I sometimes think smilingly to myself salsa dancers should wear coloured wristbands or handkerchiefs signalling their preferences: red for proceed with extreme caution as you’re likely to be rejected if I don’t know you and you’re not gorgeous, young, thin and fabulous; yellow for proceed with mild caution as I’m fickle and maybe I’ll say yes today and crush you with a public “no I’m not feeling it” tomorrow, and green for “hell yes, let’s dance”. 😉
What if Jim brings a steady girlfriend to that same club, and Ms. Carol happens to see them? He would have to tell “no”. I am with someone.
Surely the right thing for Carol to do was ask Jim to dance to the next acceptable track. That’s what I do on the rare occasions I turn someone down.

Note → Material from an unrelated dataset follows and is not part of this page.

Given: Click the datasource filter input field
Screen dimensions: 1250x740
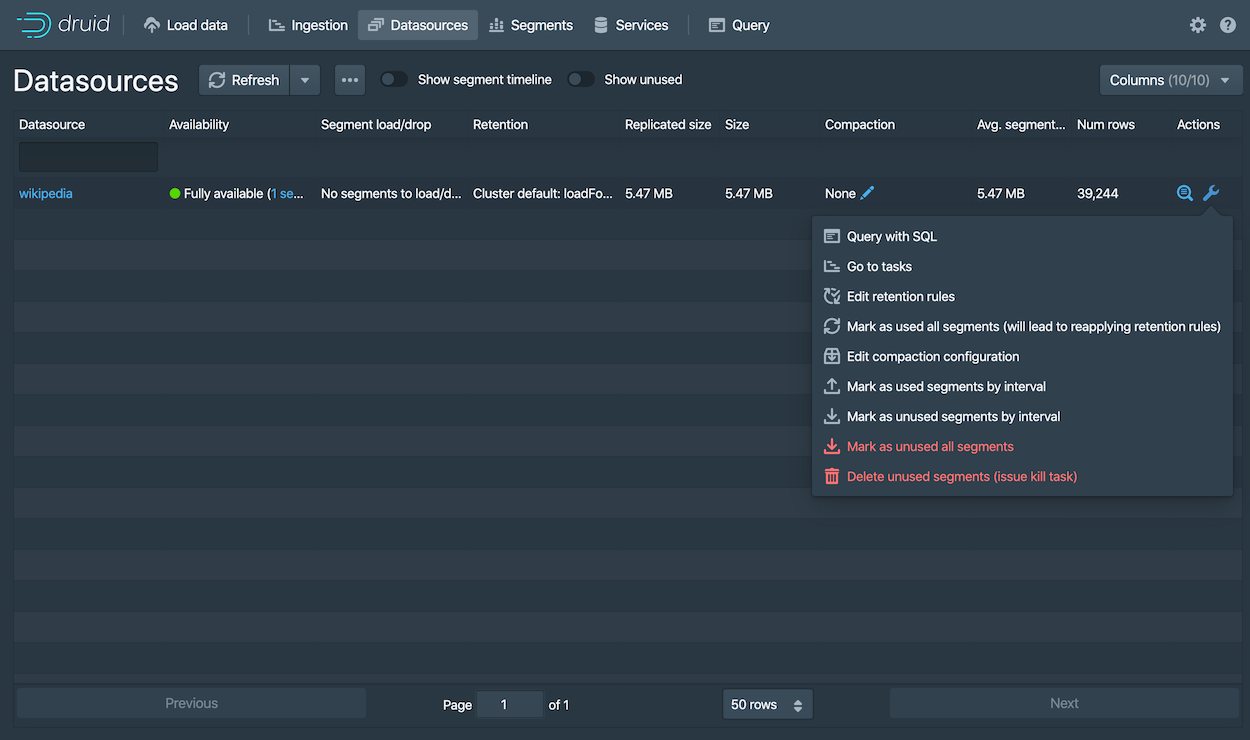Looking at the screenshot, I should coord(88,156).
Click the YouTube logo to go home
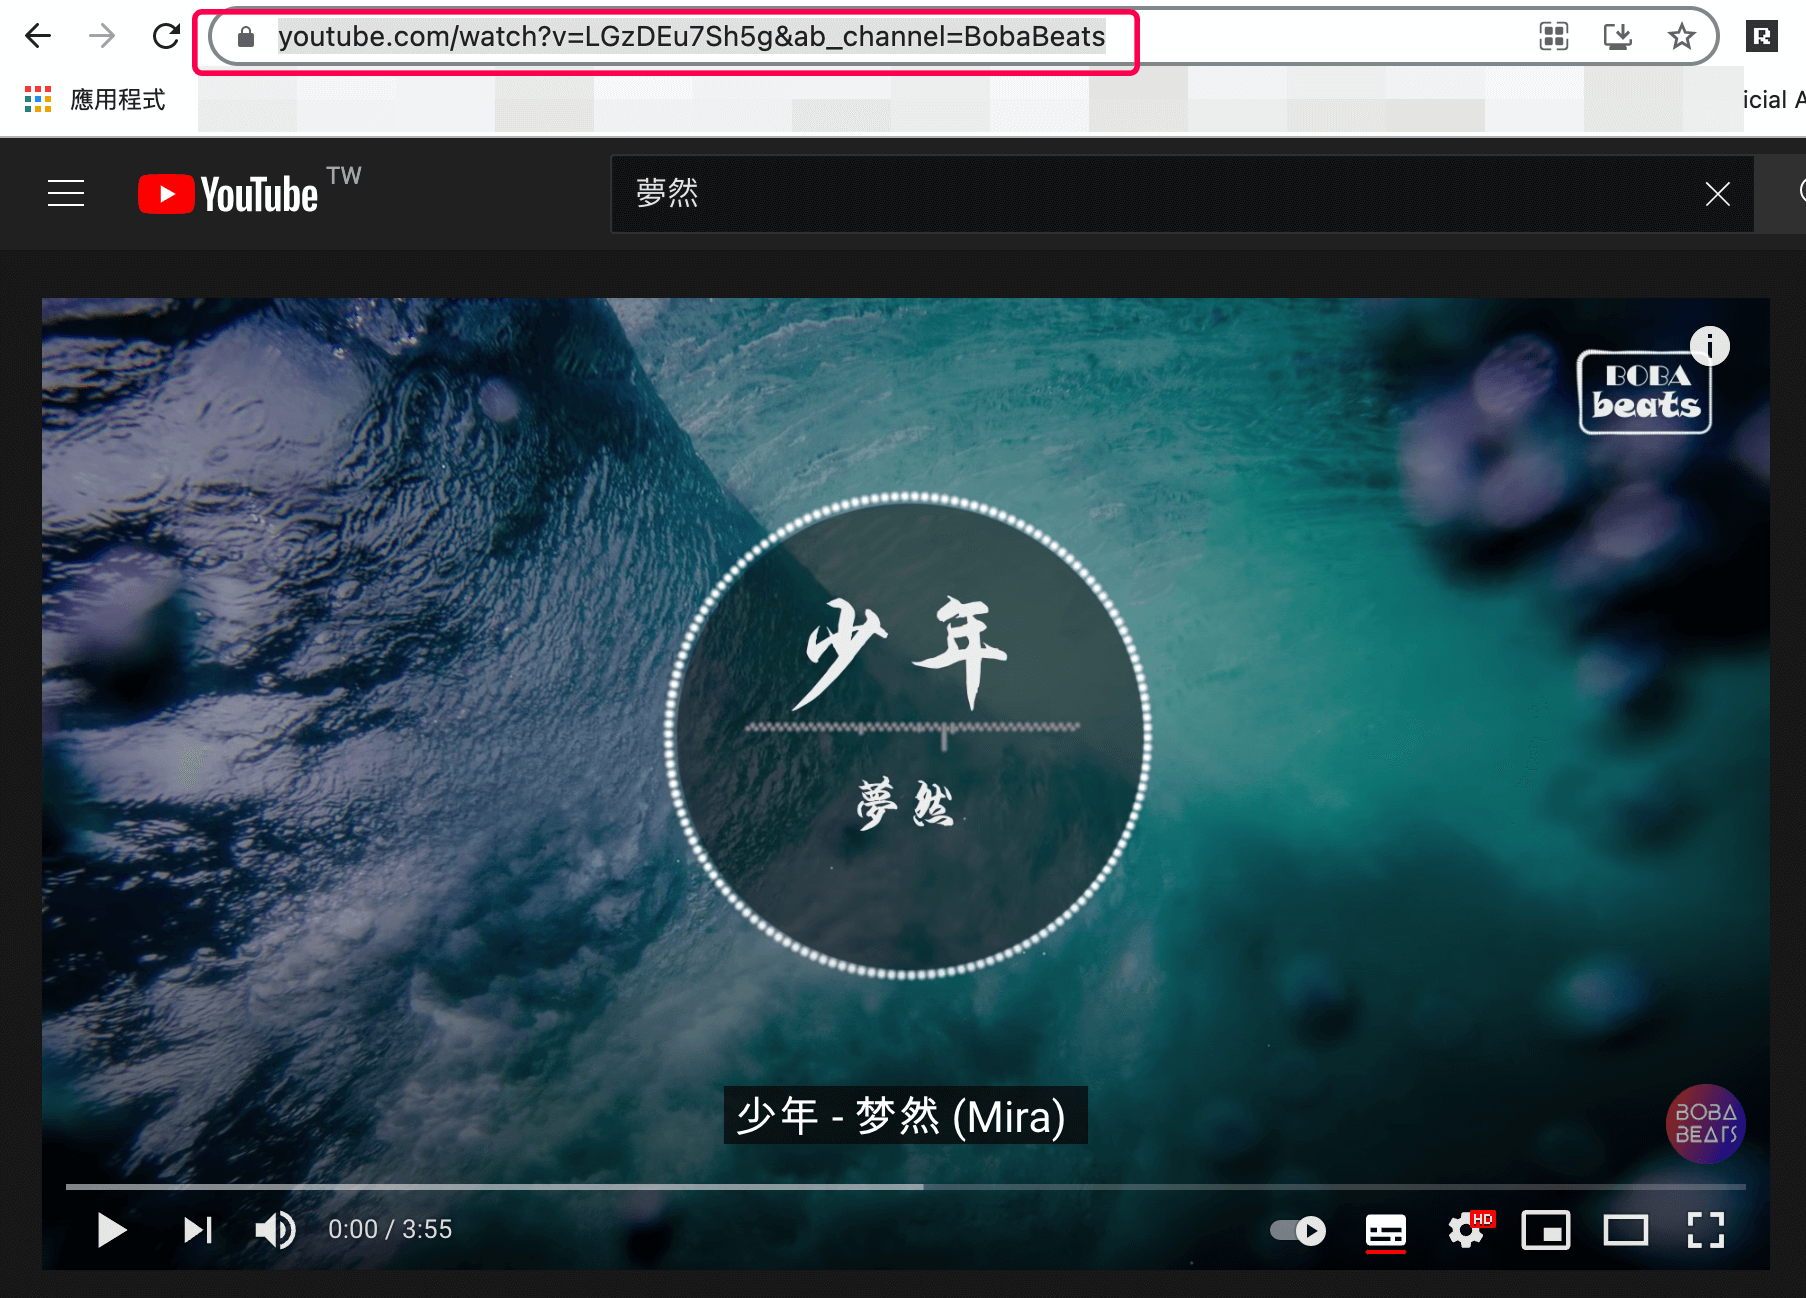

its not his loss. he’s learning. he’s learning when no really means buzz off and when no means give me a break till the next song. hes a beginner so he has to dance with someone who will help make him feel confident. this isnt easy for new leads.
i doubt this Carol was the only good dancer in attendance that night so Jim likely had a few good dances or more (as much as a beginner could).
“rejection” means different things to different people and its interpreted differently when youre a beginner vs when youve become more seasoned. jims reaction to not go back to her (for a possible 2nd rejection) is a normal one for many people. You dance with whom you want. Jim didnt want to dance with her after that first encounter so…her loss 😉
As an experienced salsa dancer and unable to read minds, a no means “I don’t want to dance with you.” I’m a big boy, accept my rejection with a smile and move on to ask others. I’m not going to ask that person again. If they want to dance with me they can ask.
Are they really tired, or not, or it’s an excuse, or I’m waiting for someone else, or……I really don’t have time for that. I ask and get an answer and that is all I need to know.
I can’t count the number of times I have asked someone to dance, they said no, and then for the rest of the night they are following me around and standing there hoping I will ask them as they liked what they saw when i was dancing. The way I see it, it is on them to ask me at that point.
Life is way to short to read minds and do drama. I go to socials to dance.